また、インプラントについては、残存期間の問題もあるとされていて、上述した「歯科インプラント治療指針」においても、多くの文献で歯科インプラントの残存率が10年で92~95%と報告されていることや、患者を対象としたアンケート調査ではインプラントの残存期間は20年と回答するものが多いことなどが指摘されています。
そのため、残存期間経過後にインプラント更新費用を求めることが必要になってきますが、「歯科インプラント治療指針」においても指摘されているとおり、インプラント治療の予後は、それぞれの患者の局所状態、全身状態、口腔衛生管理状態などによっても左右されます。
裁判例においても、インプラントの残存期間については、10年とするもの、15年とするもの、20年とするもの、30年とするものなど、その判断が分かれているようですが、被害者が若年の場合には、残存期間が長めに設定される傾向があるようです。
さらに、インプラント治療においては、メンテナンスも必要とされています。メンテナンスの必要性については、「歯科インプラント治療指針」においても、インプラント体とインプラント周囲粘膜上皮組織との界面には、歯と歯肉上皮細胞との間の接着装置のような構造が存在しないため、歯科インプラント治療後に長期の良好な予後を得るためにはメンテナンス(支持療法)が重要とされています。

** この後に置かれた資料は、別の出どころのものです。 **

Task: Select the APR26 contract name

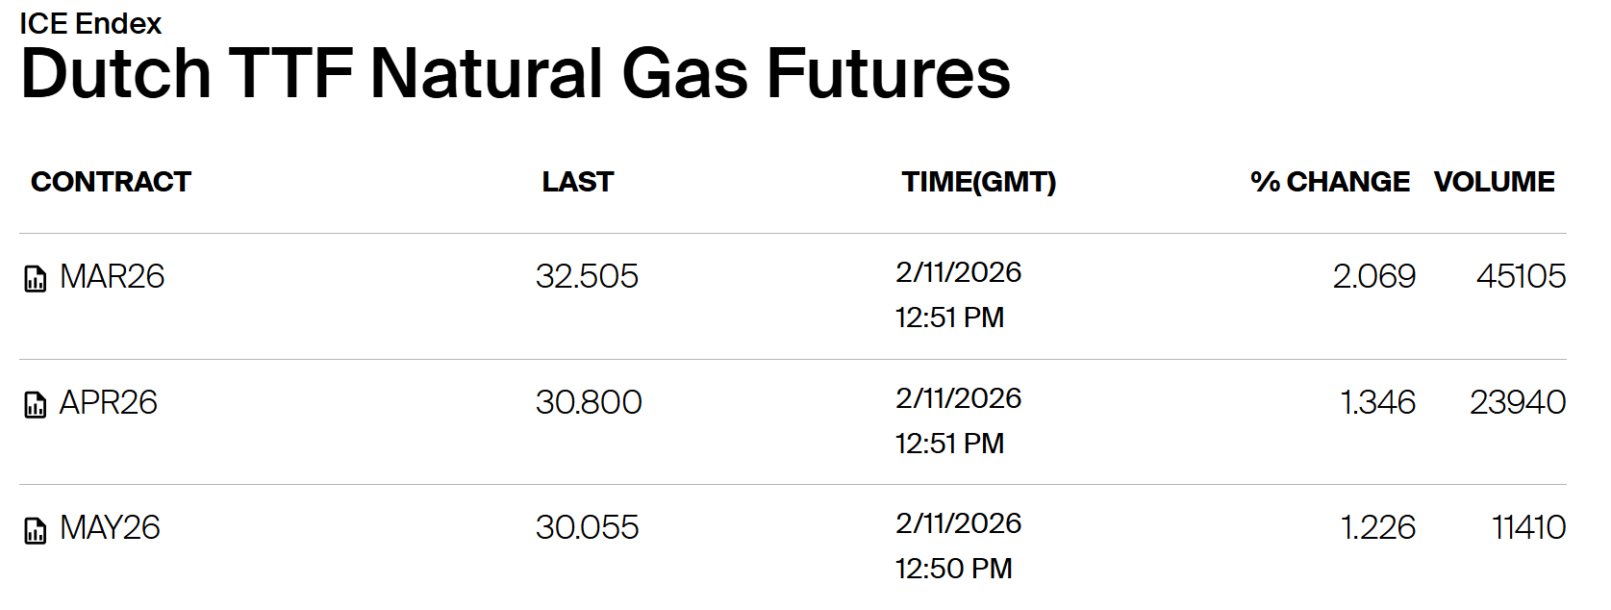Action: (x=108, y=402)
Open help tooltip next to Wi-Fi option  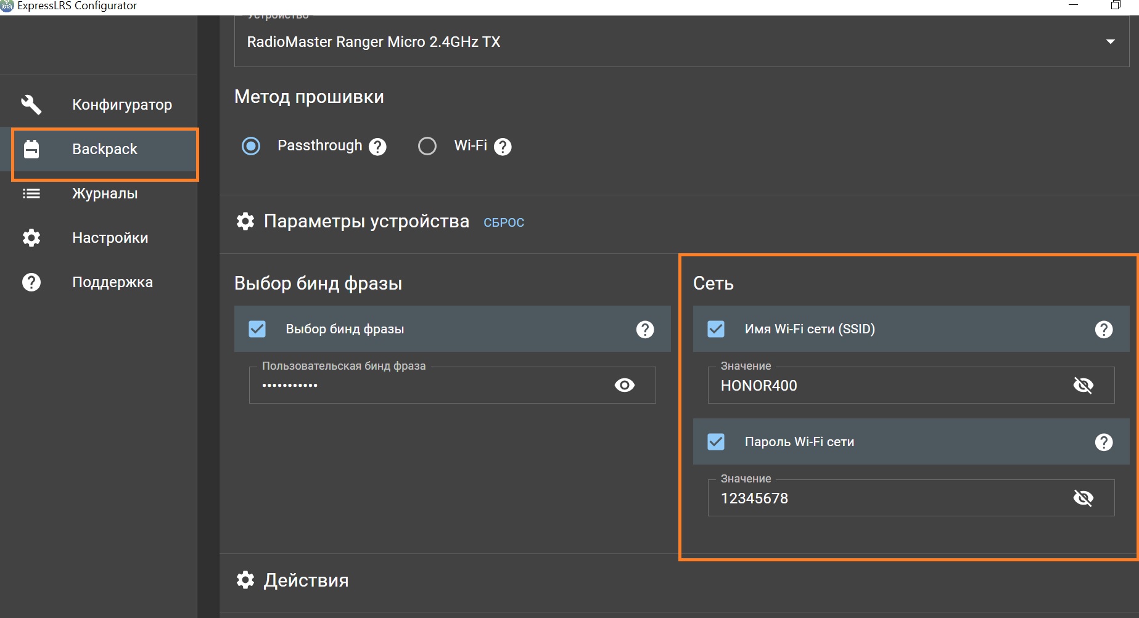pyautogui.click(x=503, y=146)
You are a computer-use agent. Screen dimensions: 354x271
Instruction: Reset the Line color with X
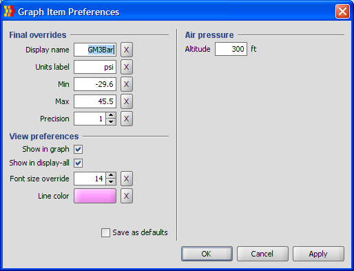[127, 196]
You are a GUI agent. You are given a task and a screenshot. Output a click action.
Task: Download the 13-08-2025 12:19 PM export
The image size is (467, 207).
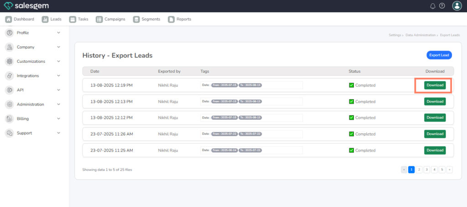click(x=435, y=85)
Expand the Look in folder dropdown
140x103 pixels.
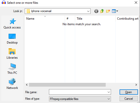coord(88,11)
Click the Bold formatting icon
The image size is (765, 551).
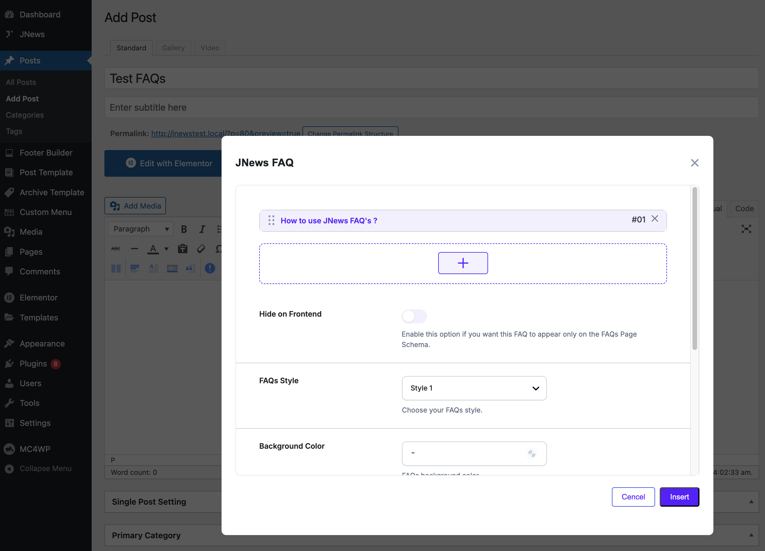pyautogui.click(x=184, y=229)
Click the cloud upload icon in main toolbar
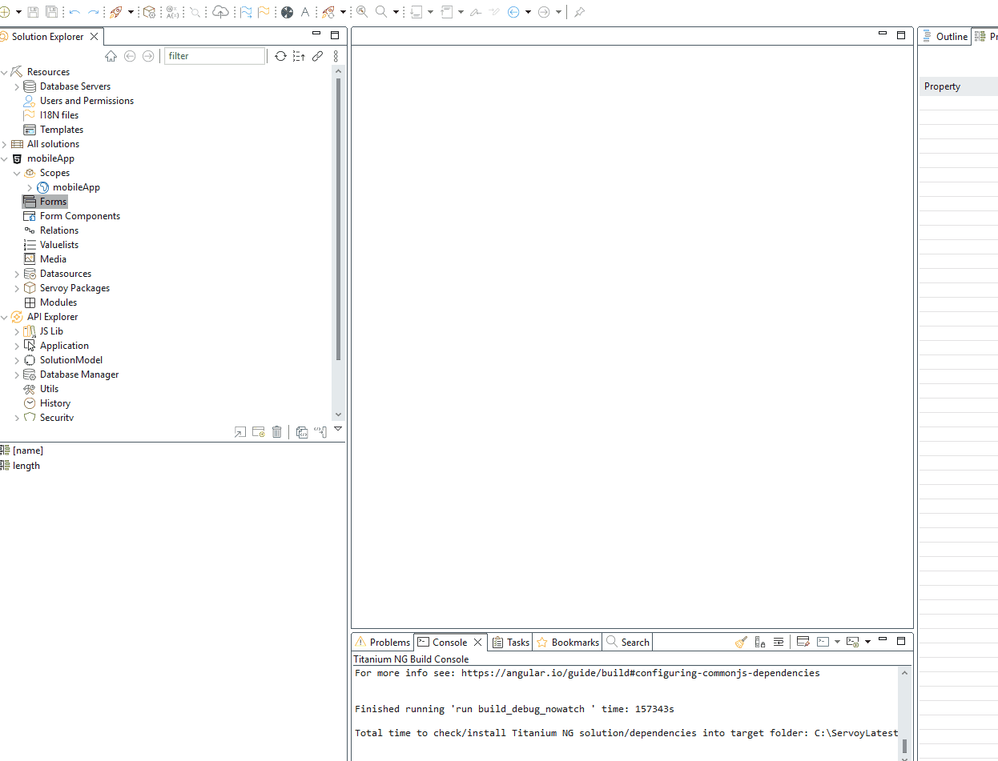This screenshot has width=998, height=761. (220, 12)
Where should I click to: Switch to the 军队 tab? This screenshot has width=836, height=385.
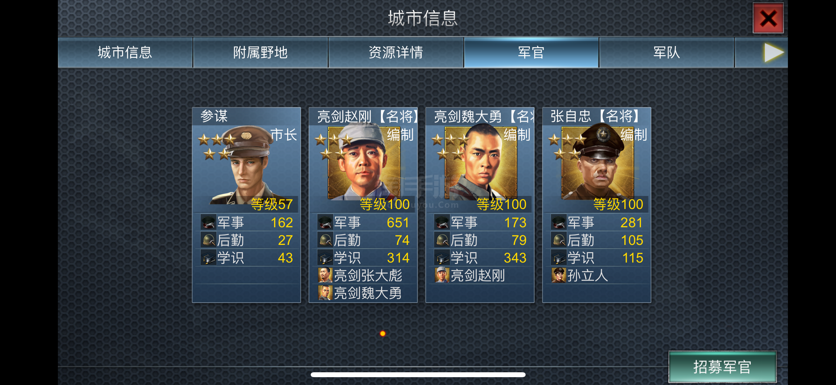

メンテナンスの頻度については、「歯科インプラント治療指針」においては、2~6か月に1回などとされていますが、裁判例において認められたメンテナンス費用は年額2160円から2万9000円と幅があるようです。
インプラント治療を希望する場合には、治療費に加えて、残存期間を踏まえたインプラント更新費や、メンテナンス費用を漏れなく請求するよう検討が必要ですし、検討の際には、主治医となる歯科医師の先生の意見も重要になってきます。
4.おわりに
このように、交通事故被害に遭った方がインプラント治療を希望される場合、インプラント治療の必要性・相当性や、その費用がどこまで認めてもらえるのかについて、様々な観点からの検討が必要です。
弁護士の目線から検討をした上で、主治医となる歯科医師の先生に意見書を作成してもらって証拠化するなどの工夫も必要になってきますし、早めのうちに弁護士に相談することをお勧めします。